The mRNA demethylase FTO promotes leukemogenesis and inhibits ATRA-mediated differentiation.
Major finding: The mRNA demethylase FTO promotes leukemogenesis and inhibits ATRA-mediated differentiation.
Mechanism: FTO demethylates m6A sites in the 3′-UTRs of ASB2 and RARA to decrease ASB2 and RARA mRNA stability.
Impact: Targeting FTO may be a potential therapy, alone or in combination with ATRA, for patients with AML.

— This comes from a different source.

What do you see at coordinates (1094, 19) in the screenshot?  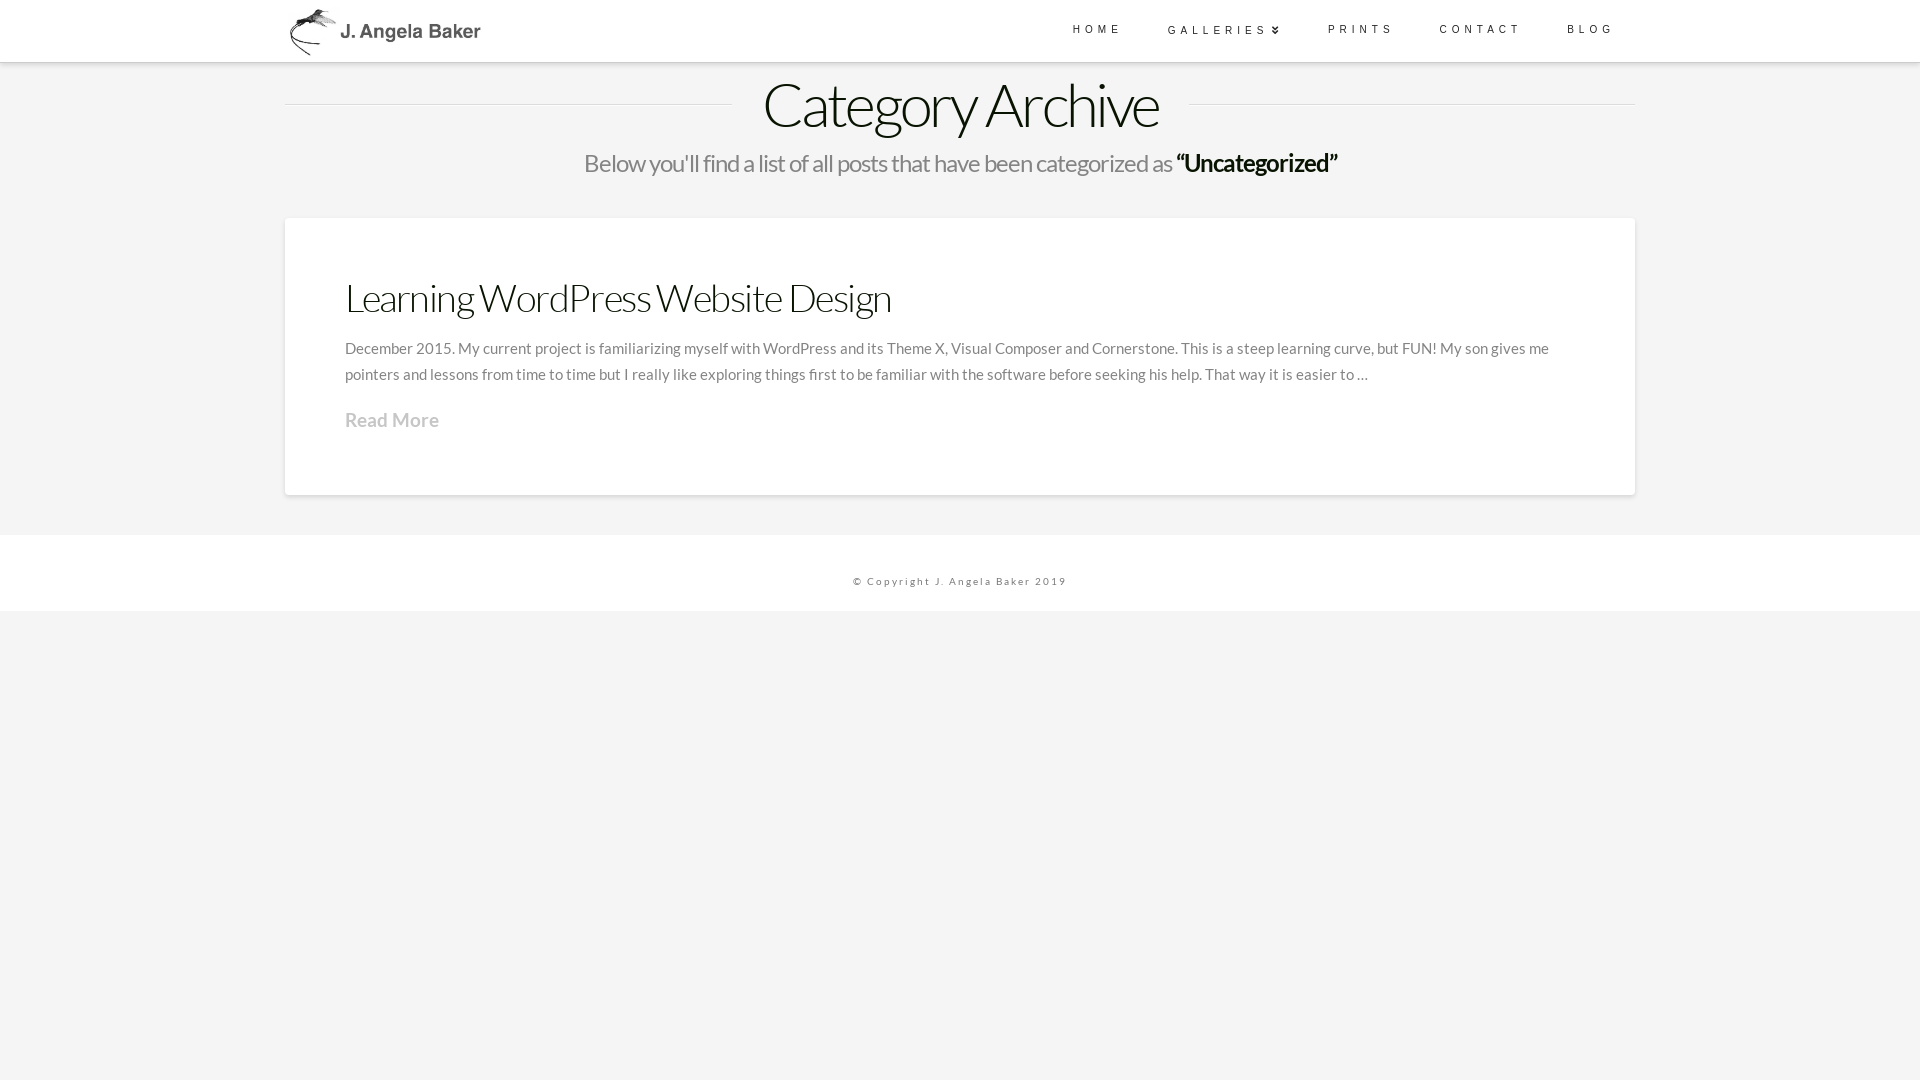 I see `'HOME'` at bounding box center [1094, 19].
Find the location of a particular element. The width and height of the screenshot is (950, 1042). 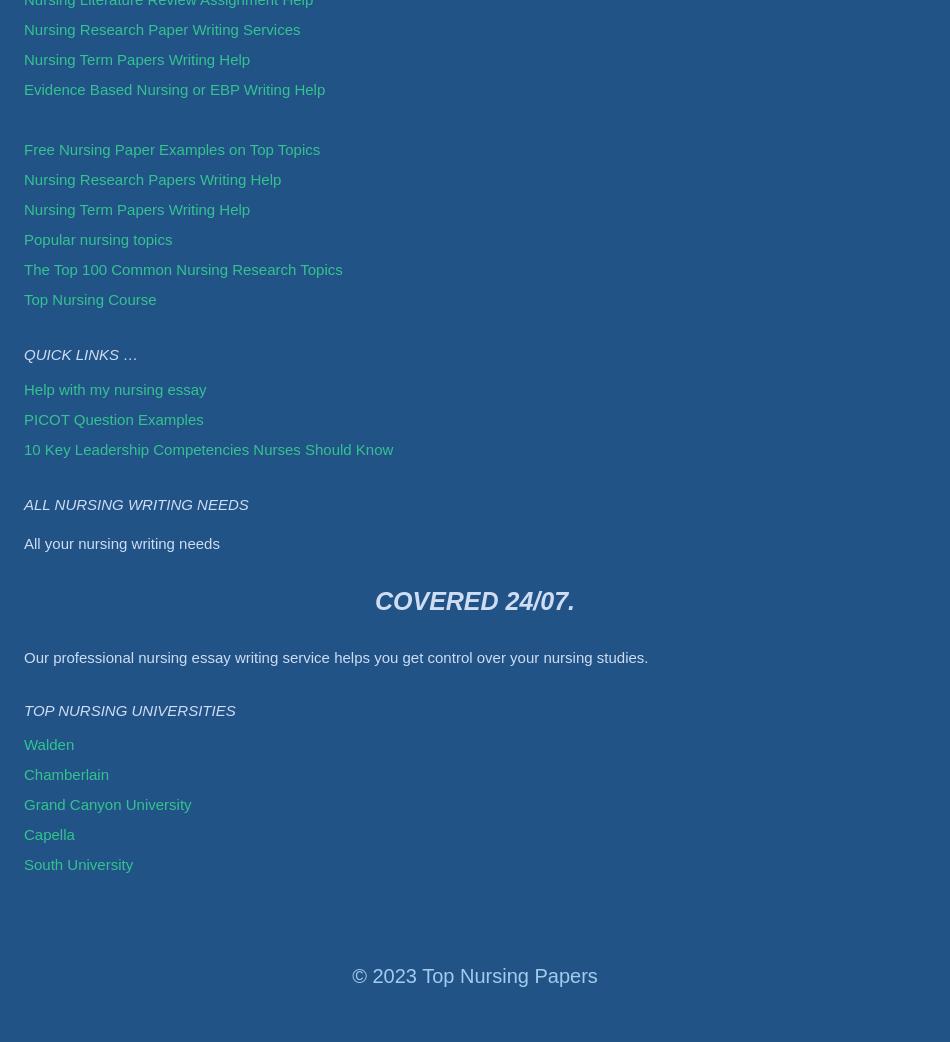

'Free Nursing Paper Examples on Top Topics' is located at coordinates (172, 148).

N6-methyladenosine (m6A) methylation is the most common type of mRNA modification and may impact biological regulation analogous to the well-studied reversible DNA and histone modifications. FTO, the first RNA demethylase to be identified, is associated with increased body mass and obesity, but its role in oncogenesis has not been investigated. To determine the impact of FTO in tumorigenesis, Li and colleagues interrogated the role of FTO in acute myeloid leukemia (AML). FTO was shown to be highly overexpressed in AMLs with t(11q23)/MLL rearrangements, t(15;17)/PML-RARA, FLT3-ITD, and/or NPM1 mutations, all of which directly upregulated expression of FTO. Overexpression of FTO resulted in decreased global m6A levels and increased cell growth, resistance to apoptosis, and transformation; similarly, knockdown of FTO in these leukemia cell lines resulted in the opposite phenotype. Further, FTO overexpression accelerated leukemogenesis, whereas FTO knockdown delayed the onset of AML, in mouse bone marrow transplantation assays. Simultaneous m6A and RNA sequencing of FTO-overexpressing and control AML cell lines identified genes potentially regulated by FTO; among these, ankyrin repeat and SOCS box containing 2 (ASB2) and retinoic acid receptor alpha (RARA) were significantly hypomethylated and downregulated in FTO-overexpressing cells. Similarly, expression of ASB2 and RARA was inversely correlated to FTO expression in human AML cohorts, and expression or ablation of FTO expression resulted in, respectively, ablation or expression of ASB2 and RARA; knockdown of ASB2 or RARA promoted AML cell growth and viability and rescued the antileukemogenic effects of FTO knockdown. Further, FTO was shown to negatively regulate the stability of ASB2 and RARA transcripts via m6A sites in the ASB2 and RARA 3′-UTRs, and expression of FTO inhibited all-trans retinoic acid (ATRA)–mediated differentiation of AML cells. Together, these findings elucidate the role of FTO in leukemogenesis and suggest that inhibition of FTO, particularly in combination with ATRA, may be a potential therapy for patients with FTO-overexpressing AMLs.